Top of EXERCISE INPUT

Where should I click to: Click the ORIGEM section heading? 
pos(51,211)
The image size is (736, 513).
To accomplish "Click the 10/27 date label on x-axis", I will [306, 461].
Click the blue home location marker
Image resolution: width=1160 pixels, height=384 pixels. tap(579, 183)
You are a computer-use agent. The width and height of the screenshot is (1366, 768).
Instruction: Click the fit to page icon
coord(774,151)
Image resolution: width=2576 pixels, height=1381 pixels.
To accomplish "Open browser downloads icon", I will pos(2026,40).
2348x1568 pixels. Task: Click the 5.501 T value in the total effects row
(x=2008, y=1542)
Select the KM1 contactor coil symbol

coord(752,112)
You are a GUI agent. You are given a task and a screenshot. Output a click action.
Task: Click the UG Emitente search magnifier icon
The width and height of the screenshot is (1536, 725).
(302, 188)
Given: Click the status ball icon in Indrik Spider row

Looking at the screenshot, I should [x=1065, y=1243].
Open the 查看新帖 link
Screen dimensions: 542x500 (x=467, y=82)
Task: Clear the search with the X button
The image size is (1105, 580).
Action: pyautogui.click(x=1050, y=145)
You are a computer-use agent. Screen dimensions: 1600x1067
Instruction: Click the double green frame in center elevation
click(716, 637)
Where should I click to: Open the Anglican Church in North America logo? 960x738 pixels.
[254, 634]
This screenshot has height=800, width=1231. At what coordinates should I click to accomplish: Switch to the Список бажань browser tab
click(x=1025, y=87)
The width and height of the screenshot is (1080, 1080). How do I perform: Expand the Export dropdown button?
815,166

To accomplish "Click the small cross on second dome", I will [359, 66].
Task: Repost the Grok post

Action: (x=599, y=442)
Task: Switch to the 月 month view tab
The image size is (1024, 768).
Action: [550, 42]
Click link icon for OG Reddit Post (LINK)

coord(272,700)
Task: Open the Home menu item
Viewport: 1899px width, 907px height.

Bottom of EXERCISE INPUT

• WORK ITEM
Everything from the line with "Instruction: Click the double" through the end of the listing, both ends included, needs to be transcribed exactly, with no other lines.

• EXERCISE RESULT
Instruction: Click the double green frame in center elevation
click(716, 637)
Where should I click to: Open the Anglican Church in North America logo? 960x738 pixels.
[254, 634]
This screenshot has height=800, width=1231. At what coordinates should I click to accomplish: Switch to the Список бажань browser tab
click(x=1025, y=87)
The width and height of the screenshot is (1080, 1080). How do I perform: Expand the Export dropdown button?
815,166

To accomplish "Click the small cross on second dome", I will [359, 66].
Task: Repost the Grok post

Action: (x=599, y=442)
Task: Switch to the 月 month view tab
The image size is (1024, 768).
Action: [550, 42]
Click link icon for OG Reddit Post (LINK)

coord(272,700)
Task: Open the Home menu item
Viewport: 1899px width, 907px height.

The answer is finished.